# The problem:
Quote word for word the lines starting at the line with "Task: Hide the BECs group" and ending at the final line of the entries. Leave out any pictures.

*** Opening of Record extracts ***

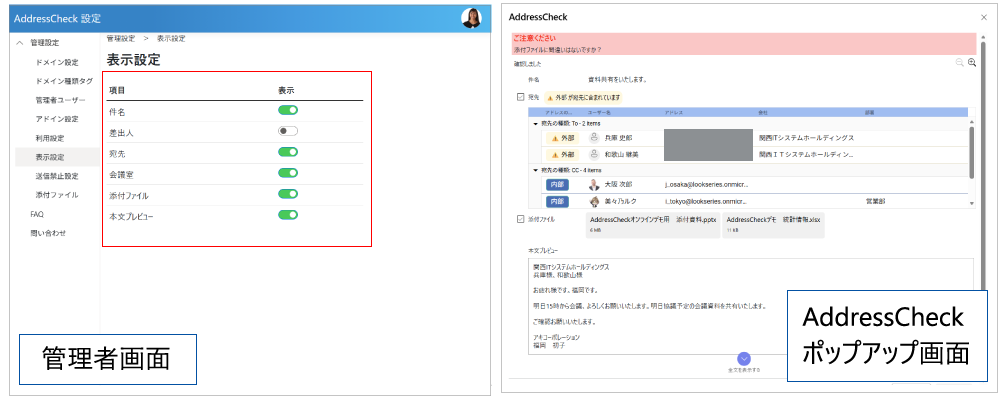Open the FAQ link in sidebar
The width and height of the screenshot is (1000, 400).
tap(37, 214)
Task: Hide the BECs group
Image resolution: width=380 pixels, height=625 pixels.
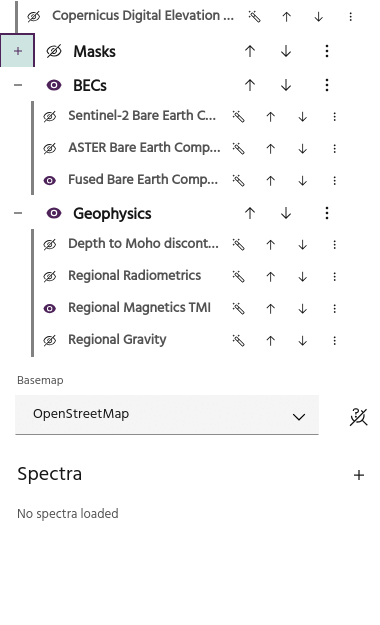Action: [x=54, y=85]
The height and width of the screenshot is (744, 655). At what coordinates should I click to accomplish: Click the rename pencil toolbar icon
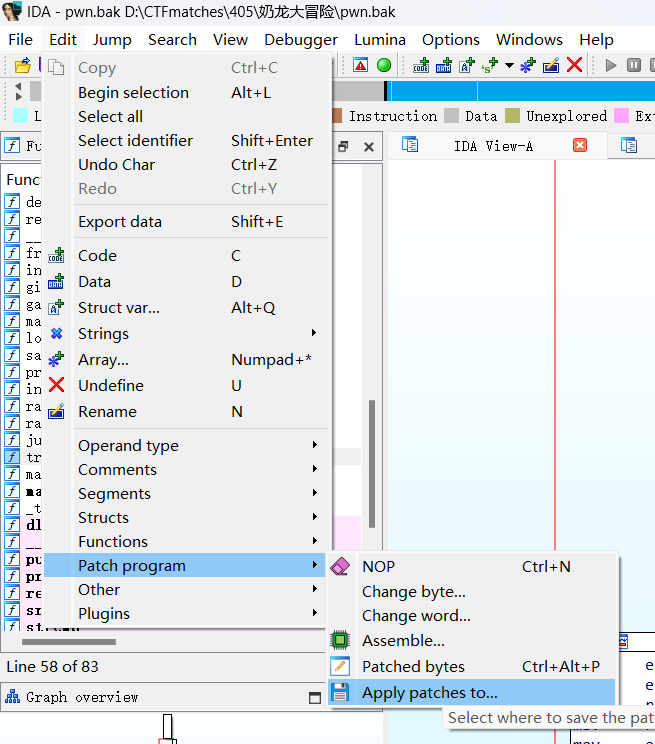[x=551, y=65]
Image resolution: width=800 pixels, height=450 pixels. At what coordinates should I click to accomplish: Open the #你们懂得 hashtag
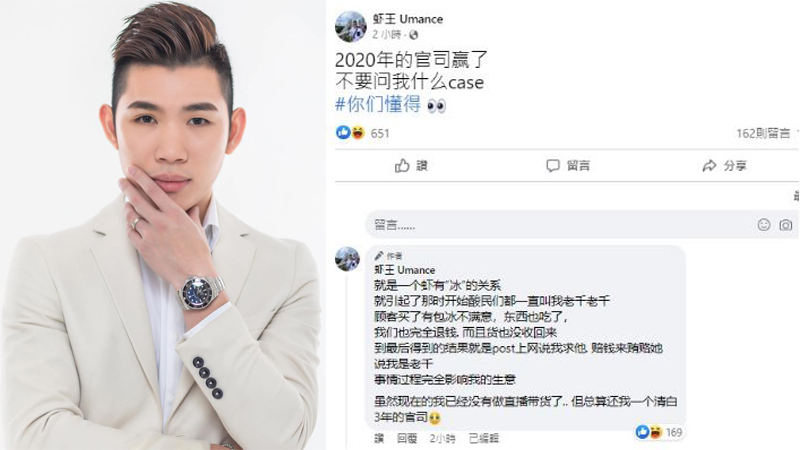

*** Close of Record extracts ***

# Expected answer:
Task: Hide the BECs group
Image resolution: width=380 pixels, height=625 pixels.
Action: [x=54, y=85]
The height and width of the screenshot is (744, 655). At what coordinates should I click to accomplish: Click the rename pencil toolbar icon
[x=551, y=65]
Image resolution: width=800 pixels, height=450 pixels. At what coordinates should I click to accomplish: Open the #你们懂得 hashtag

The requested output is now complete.